▶ _Data entries_

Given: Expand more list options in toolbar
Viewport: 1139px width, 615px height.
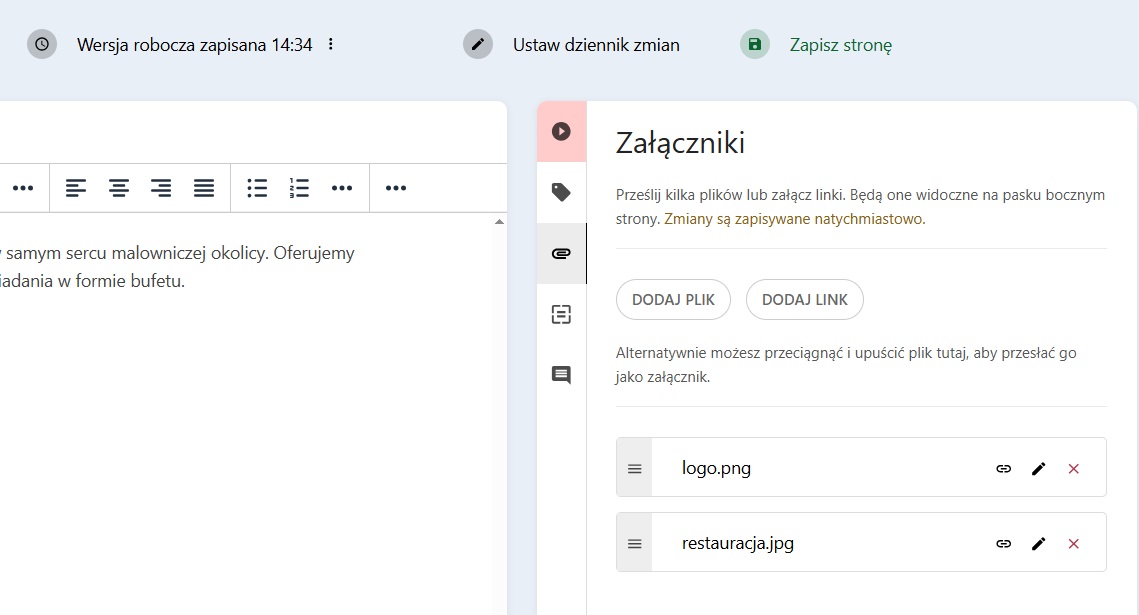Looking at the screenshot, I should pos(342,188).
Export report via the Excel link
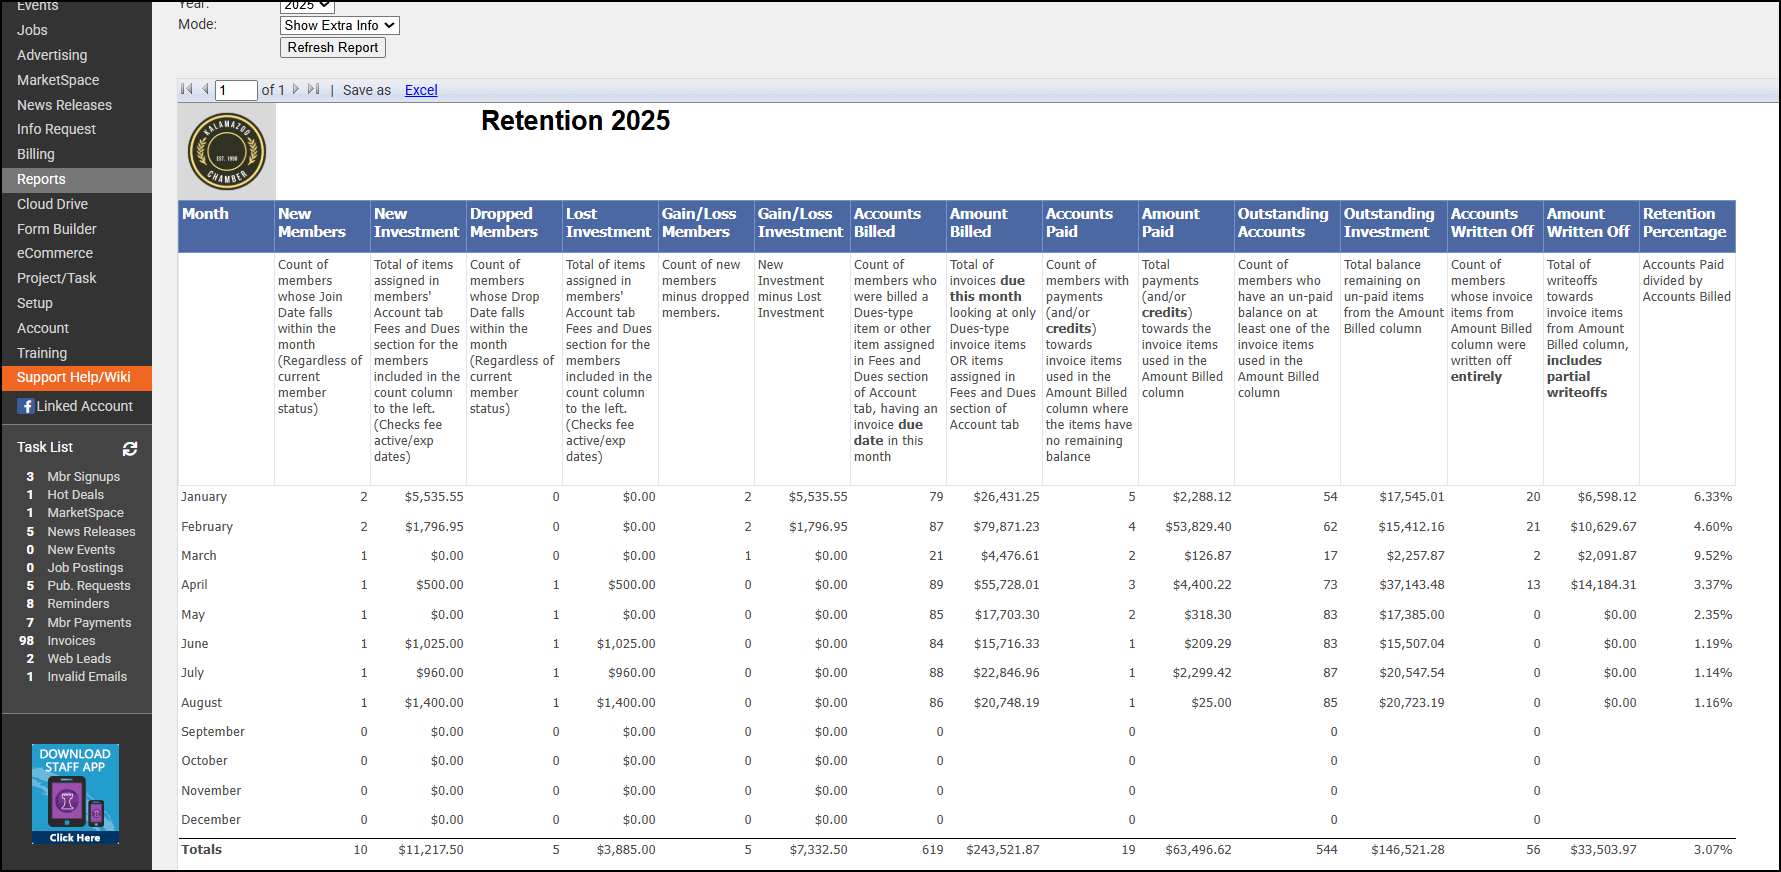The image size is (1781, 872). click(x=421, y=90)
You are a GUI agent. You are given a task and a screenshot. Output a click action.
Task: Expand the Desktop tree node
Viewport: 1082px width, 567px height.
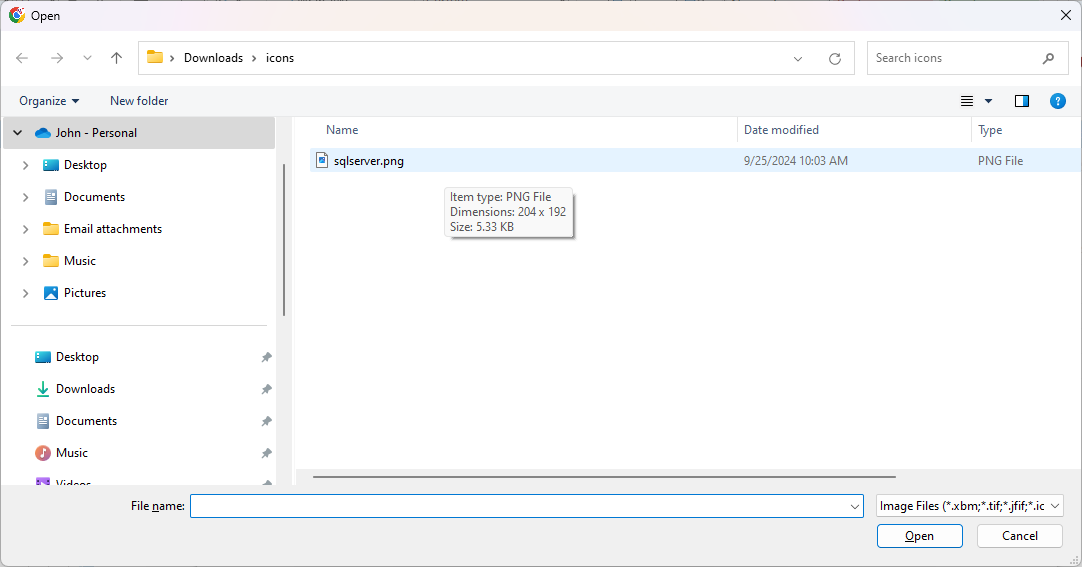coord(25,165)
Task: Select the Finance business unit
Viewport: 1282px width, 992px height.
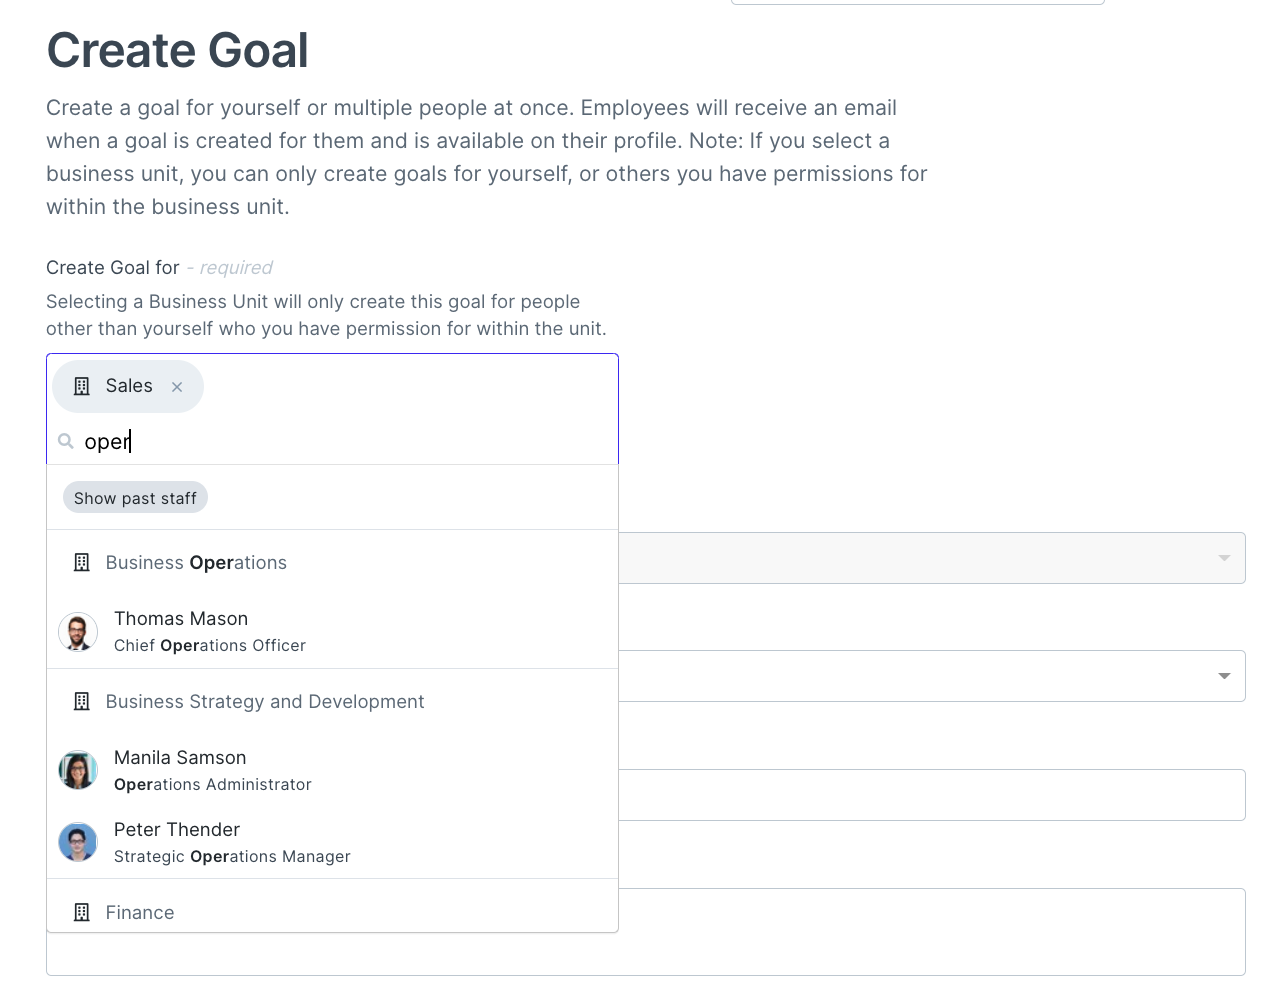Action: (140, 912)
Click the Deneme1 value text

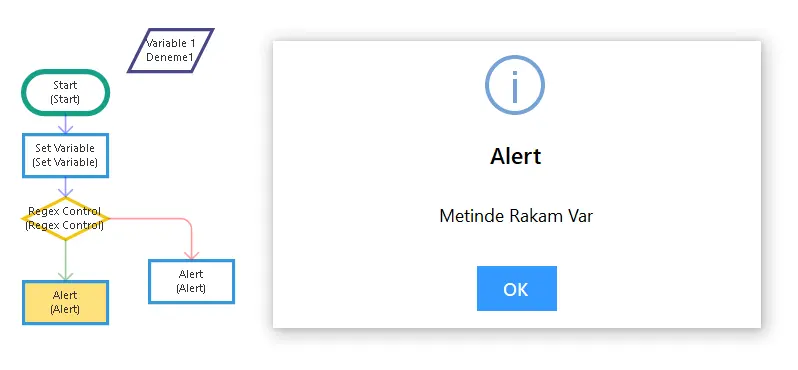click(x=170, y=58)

▶ _Brief_
Pictures do not go in the copy; print every entry exactly as it stands.

▶ _Reply to the exercise_
Given: Expand more list options in toolbar
Viewport: 1139px width, 615px height.
Looking at the screenshot, I should pos(342,188).
Export report via the Excel link
The image size is (1781, 872). click(x=421, y=90)
You are a GUI agent. You are given a task and a screenshot. Output a click action.
Task: Expand the Desktop tree node
Viewport: 1082px width, 567px height.
coord(25,165)
Task: Select the Finance business unit
Viewport: 1282px width, 992px height.
Action: (140, 912)
Click the Deneme1 value text

click(x=170, y=58)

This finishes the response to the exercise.